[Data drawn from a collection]
● ● ●
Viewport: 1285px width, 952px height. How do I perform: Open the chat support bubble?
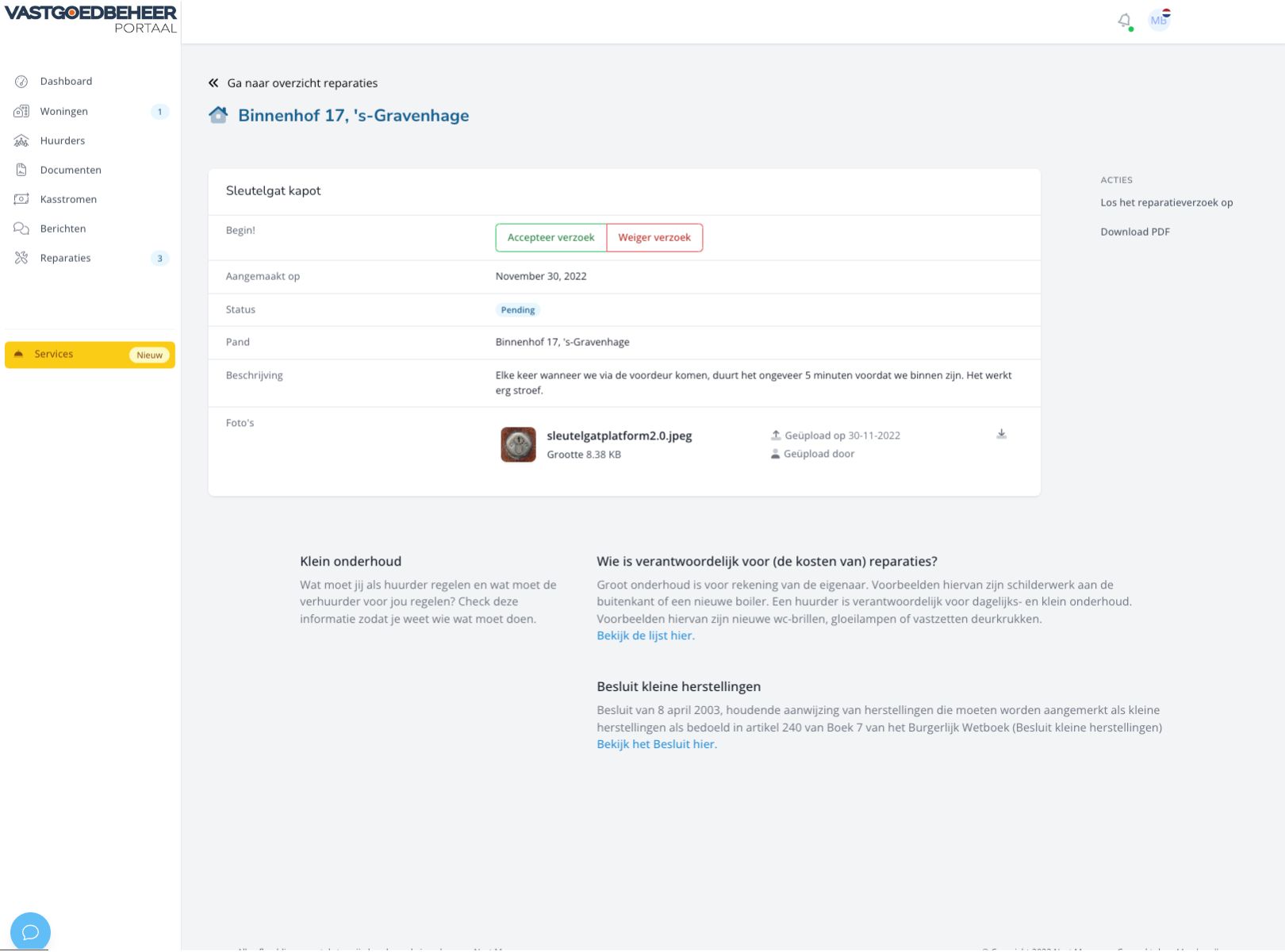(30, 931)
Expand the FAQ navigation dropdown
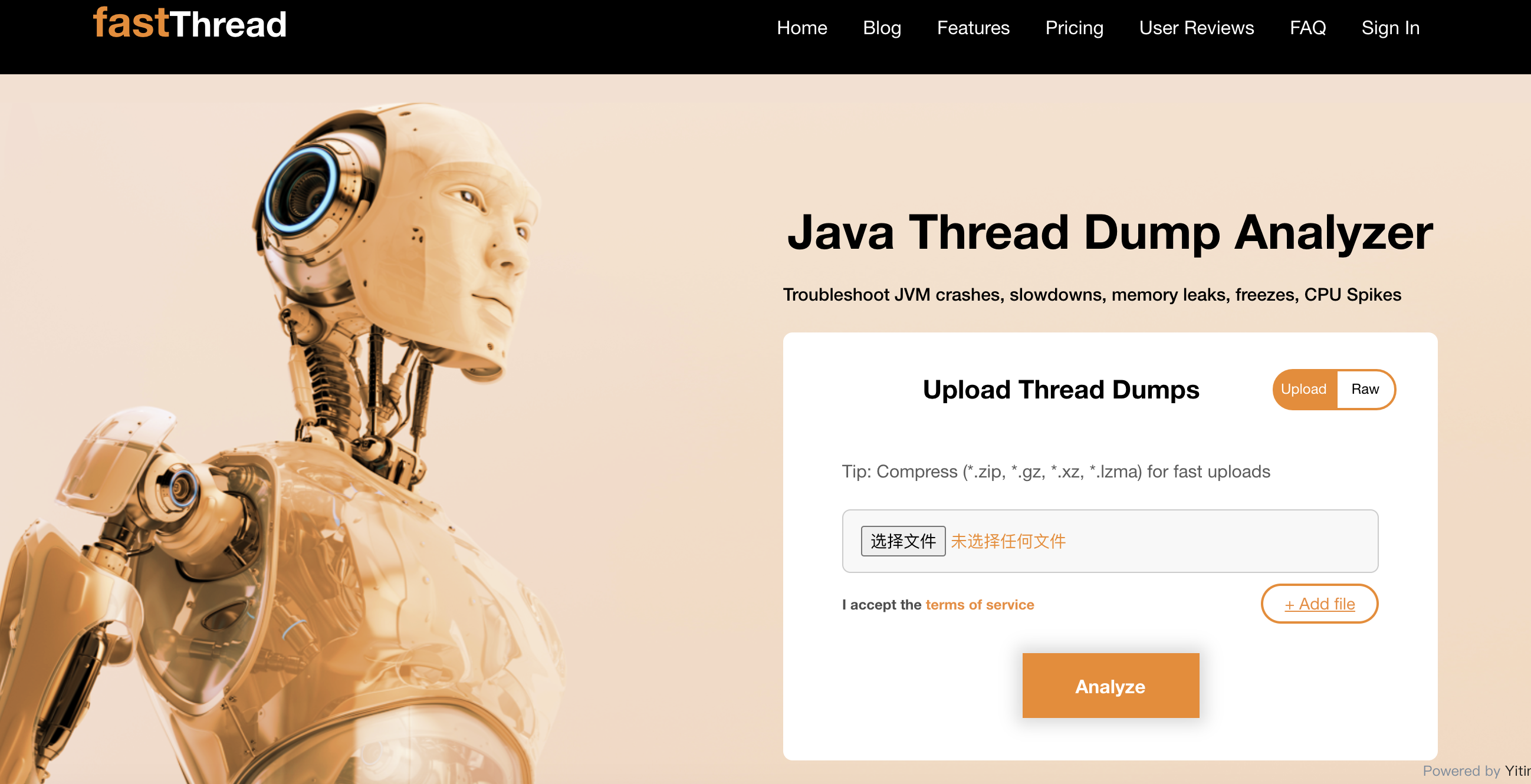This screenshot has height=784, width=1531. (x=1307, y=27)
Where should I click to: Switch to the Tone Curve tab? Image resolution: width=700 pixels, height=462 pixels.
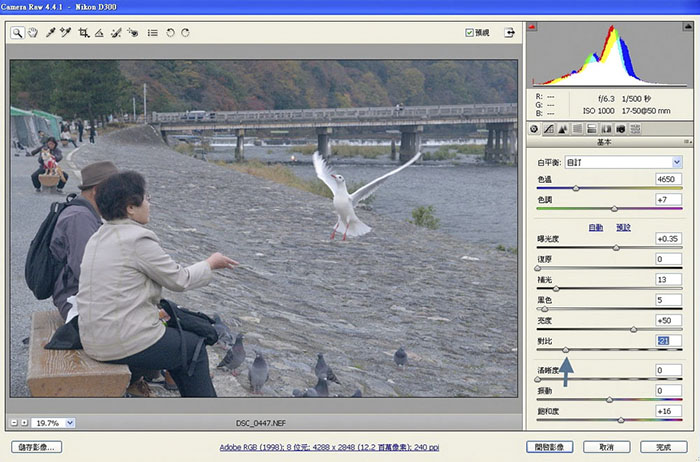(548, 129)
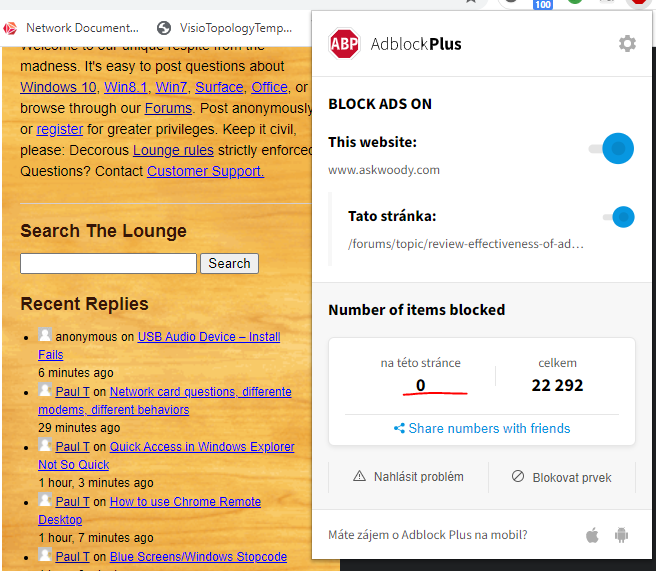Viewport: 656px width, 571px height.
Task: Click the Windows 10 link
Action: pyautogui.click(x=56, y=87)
● ● ●
_Given exercise_:
Can you print every line of the data above word for word, omitting the pictures?

_Output for this exercise_:
Viewport: 1285px width, 952px height. How do I perform: Open the chat support bubble?
(30, 931)
Expand the FAQ navigation dropdown
This screenshot has height=784, width=1531. (x=1307, y=27)
Where should I click to: Switch to the Tone Curve tab? Image resolution: width=700 pixels, height=462 pixels.
(548, 129)
Viewport: 656px width, 571px height.
Task: Click the Windows 10 link
Action: pyautogui.click(x=56, y=87)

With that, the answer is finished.